A practical structure for PR:
- The problem (what coverage or messaging is failing)
- The mechanism (how you work—story angles, source development, messaging discipline, journalist targeting, proof packets)
- The outcome (what improves, and what it looks like)
Then end with the smallest next step you’re asking for.
#Real-World Example (PR Agency)
Instead of saying, “We do media relations,” a founder practices a pitch that lands like this: “We don’t spray and pray. We build one strong story angle, back it with real proof, and match it to specific journalists who cover your space. The result is fewer rejections and more meaningful editorial conversations.”

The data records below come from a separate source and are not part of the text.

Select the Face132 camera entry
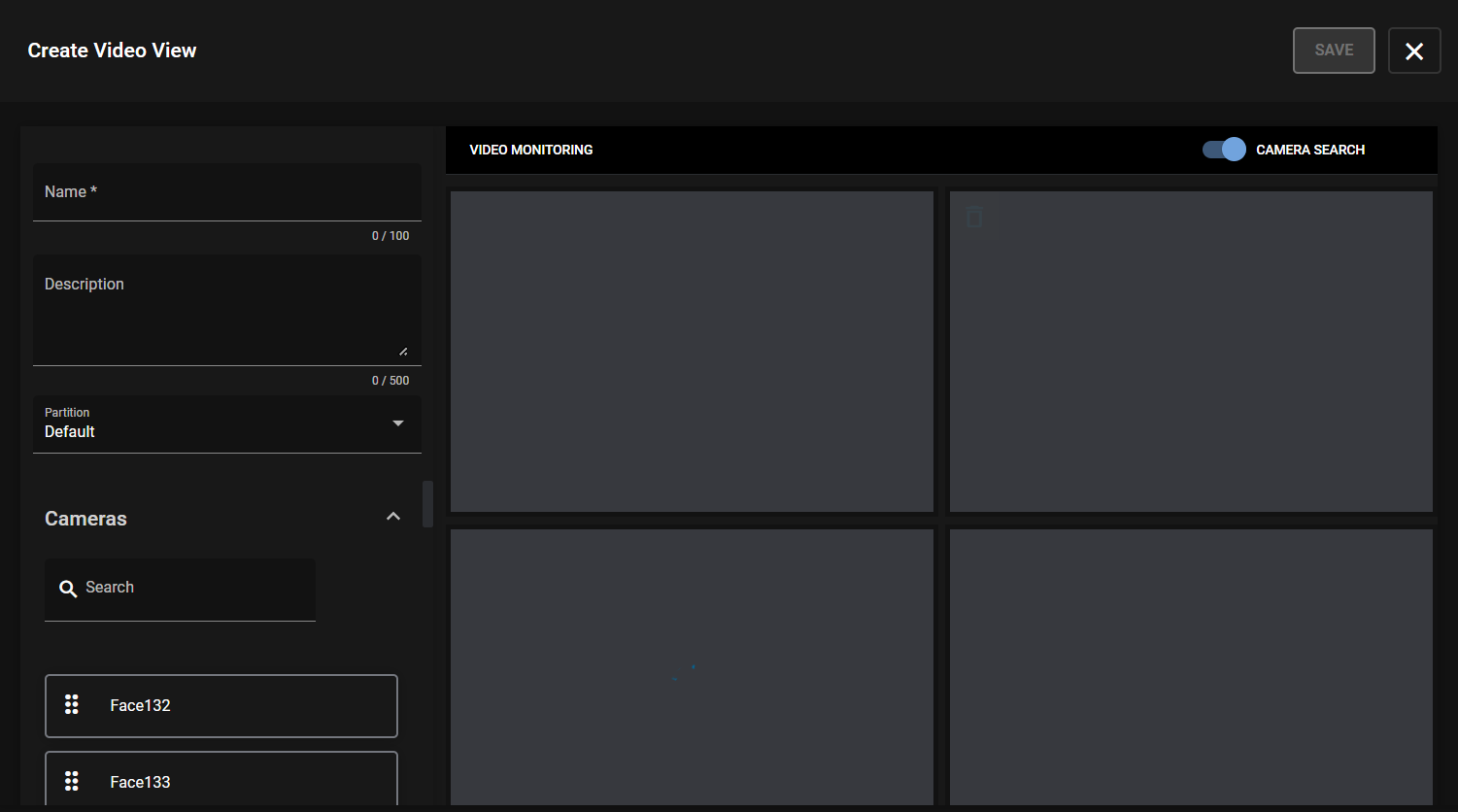Image resolution: width=1458 pixels, height=812 pixels. pyautogui.click(x=220, y=705)
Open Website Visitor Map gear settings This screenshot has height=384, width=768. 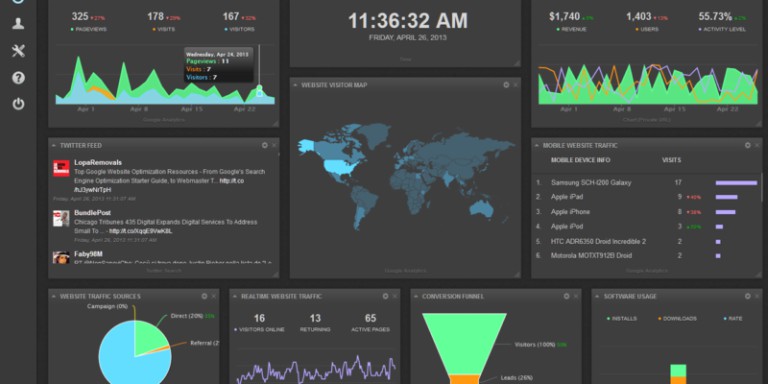[506, 85]
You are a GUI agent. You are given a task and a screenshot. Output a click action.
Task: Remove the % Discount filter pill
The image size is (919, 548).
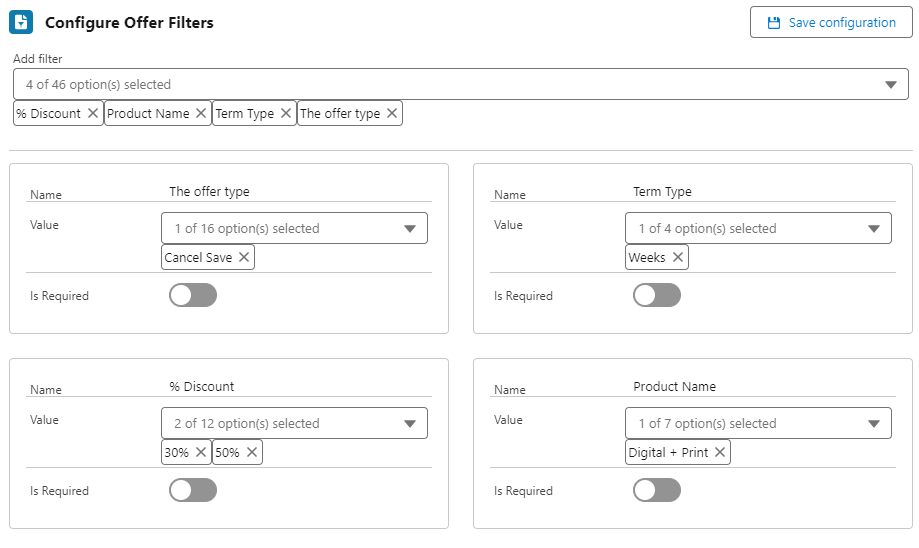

The founder records the pitch and checks one thing: could a prospect understand it without needing follow-up questions?
Building Trust
In PR, trust is earned through consistency. Your prospect is thinking: “Will this agency handle my name with care when it’s public and messy?” Your pitch is the first promise.
To build trust, make sure your language stays consistent across:
- your website tagline and service descriptions
- your pitch deck
- your first email response to inquiries
- how you talk in discovery calls
If you tell people you’re “story-first,” your outreach should show story-first thinking. If you say you “prepare spokespeople,” discovery and onboarding should reflect that.
Consistency also means you don’t oversell. PR is unpredictable—what’s predictable is your process and how you reduce chaos.
#Real-World Example (PR Agency)
A founder uses the same three-part message in every touchpoint: story angle → proof packet → targeted outreach. When the prospect asks, “How do you actually work?” the founder explains the same flow they already saw in email and on the website.
The Importance of Feedback
PR founders should treat pitch feedback like newsroom edits: it reveals what’s unclear, what’s missing, and what doesn’t land.
After a discovery call or pitch, ask for honest signals:
- “What part of our approach sounded confusing?”
- “If you had to summarize our plan in one sentence, what would you say?”
- “What made you feel confident—or not confident?”
Then update your pitch assets:
- your 60-second verbal version
- your one-paragraph email pitch
- the first slide of your proposal (the “why us” slide)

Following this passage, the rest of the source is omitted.